Assignment => Would you please output only the lines from the one containing "Open the 3 - 0 West Ham win result" through the end of the entries below, exactly as written?
──────
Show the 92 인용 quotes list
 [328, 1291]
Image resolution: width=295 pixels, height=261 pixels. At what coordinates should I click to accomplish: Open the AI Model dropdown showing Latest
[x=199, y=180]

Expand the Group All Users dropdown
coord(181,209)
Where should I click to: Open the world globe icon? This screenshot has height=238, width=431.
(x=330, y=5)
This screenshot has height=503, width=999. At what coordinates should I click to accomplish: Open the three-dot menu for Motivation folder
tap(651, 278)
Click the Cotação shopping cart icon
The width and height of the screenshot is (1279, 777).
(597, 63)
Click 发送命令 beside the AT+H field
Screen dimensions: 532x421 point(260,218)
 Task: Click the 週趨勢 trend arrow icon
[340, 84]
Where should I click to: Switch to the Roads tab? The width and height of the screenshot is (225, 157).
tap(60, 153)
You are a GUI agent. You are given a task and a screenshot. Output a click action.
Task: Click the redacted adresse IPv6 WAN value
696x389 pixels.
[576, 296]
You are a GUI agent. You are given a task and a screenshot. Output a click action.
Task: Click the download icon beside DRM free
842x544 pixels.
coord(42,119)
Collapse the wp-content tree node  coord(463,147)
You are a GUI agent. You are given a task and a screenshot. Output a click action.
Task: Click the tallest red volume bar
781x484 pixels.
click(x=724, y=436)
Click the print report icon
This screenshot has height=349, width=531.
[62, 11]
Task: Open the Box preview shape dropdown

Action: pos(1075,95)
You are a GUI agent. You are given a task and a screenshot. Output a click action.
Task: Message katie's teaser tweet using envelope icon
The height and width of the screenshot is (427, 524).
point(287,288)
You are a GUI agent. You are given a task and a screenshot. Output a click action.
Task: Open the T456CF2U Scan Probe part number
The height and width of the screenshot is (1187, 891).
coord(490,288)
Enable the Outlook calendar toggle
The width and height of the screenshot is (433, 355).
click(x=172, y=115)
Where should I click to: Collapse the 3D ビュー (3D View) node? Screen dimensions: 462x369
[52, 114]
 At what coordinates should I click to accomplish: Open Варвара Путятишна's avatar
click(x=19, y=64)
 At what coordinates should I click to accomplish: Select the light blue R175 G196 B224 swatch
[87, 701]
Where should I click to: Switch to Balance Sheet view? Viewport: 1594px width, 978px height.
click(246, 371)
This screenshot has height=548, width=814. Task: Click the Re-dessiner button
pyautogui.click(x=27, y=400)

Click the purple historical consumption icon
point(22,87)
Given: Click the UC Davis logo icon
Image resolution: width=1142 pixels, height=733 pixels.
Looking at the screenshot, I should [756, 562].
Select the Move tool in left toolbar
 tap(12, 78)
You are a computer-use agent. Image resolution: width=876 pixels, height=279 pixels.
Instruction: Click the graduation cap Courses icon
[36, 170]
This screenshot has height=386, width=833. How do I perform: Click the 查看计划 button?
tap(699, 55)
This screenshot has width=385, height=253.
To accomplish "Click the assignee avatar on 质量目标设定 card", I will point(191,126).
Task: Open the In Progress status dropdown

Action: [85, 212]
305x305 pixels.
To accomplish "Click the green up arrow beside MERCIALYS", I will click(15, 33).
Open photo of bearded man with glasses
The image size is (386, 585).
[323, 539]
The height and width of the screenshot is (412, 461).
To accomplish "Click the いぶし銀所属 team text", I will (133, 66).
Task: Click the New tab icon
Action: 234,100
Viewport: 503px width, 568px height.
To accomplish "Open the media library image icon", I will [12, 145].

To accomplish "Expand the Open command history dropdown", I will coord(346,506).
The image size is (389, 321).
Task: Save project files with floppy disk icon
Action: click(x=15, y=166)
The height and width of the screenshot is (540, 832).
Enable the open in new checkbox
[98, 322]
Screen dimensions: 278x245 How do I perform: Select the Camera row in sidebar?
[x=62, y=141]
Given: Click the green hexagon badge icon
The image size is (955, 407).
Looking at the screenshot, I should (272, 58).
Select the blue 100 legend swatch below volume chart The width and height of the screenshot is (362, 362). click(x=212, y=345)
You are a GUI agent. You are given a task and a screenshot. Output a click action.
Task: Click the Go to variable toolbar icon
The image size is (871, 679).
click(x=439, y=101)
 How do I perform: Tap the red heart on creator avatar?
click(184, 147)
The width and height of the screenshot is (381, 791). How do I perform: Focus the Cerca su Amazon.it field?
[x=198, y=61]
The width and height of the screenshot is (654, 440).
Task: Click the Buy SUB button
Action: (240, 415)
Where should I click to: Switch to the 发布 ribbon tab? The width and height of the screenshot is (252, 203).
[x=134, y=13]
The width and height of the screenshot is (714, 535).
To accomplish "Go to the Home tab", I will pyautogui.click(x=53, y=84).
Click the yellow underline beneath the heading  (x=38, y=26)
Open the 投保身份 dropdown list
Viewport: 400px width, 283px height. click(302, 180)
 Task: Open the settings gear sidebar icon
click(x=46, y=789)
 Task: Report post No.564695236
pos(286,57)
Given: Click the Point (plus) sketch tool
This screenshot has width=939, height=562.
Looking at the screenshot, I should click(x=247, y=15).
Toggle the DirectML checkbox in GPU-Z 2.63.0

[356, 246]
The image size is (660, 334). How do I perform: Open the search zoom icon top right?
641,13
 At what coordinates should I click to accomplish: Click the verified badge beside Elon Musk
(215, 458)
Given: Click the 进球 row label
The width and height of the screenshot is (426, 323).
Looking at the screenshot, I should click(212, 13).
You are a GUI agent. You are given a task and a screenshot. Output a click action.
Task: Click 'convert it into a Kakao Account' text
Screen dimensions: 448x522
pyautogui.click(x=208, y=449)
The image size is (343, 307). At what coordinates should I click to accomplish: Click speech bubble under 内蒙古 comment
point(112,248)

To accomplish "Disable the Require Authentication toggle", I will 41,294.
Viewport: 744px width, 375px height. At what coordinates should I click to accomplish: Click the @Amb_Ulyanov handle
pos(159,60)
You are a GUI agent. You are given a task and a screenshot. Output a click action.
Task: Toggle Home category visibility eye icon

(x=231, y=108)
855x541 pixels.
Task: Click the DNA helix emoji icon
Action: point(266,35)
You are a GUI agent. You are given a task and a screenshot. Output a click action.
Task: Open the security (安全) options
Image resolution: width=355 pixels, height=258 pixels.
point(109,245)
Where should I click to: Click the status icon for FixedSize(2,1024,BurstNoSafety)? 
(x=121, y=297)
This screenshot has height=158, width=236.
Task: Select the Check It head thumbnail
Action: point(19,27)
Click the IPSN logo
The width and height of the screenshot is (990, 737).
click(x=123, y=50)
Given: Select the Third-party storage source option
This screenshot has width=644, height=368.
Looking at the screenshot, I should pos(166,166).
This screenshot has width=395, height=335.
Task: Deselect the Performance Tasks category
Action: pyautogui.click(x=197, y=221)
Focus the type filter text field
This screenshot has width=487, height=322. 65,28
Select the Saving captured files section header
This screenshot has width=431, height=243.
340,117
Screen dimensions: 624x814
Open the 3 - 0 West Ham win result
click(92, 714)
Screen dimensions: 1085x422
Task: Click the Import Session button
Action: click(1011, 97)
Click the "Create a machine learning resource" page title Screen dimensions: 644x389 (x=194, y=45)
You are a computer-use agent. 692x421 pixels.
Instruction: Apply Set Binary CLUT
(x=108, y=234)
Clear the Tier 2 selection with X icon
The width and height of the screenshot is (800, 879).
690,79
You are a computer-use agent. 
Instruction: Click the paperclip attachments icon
──────
Response area =>
Open the 3 - 0 West Ham win result
click(92, 714)
Screen dimensions: 1085x422
Task: Click the Import Session button
Action: click(1011, 97)
Click the "Create a machine learning resource" page title Screen dimensions: 644x389 (x=194, y=45)
You are a computer-use agent. 692x421 pixels.
Instruction: Apply Set Binary CLUT
(x=108, y=234)
Clear the Tier 2 selection with X icon
The width and height of the screenshot is (800, 879).
690,79
You are a computer-use agent. 
Instruction: Click the paperclip attachments icon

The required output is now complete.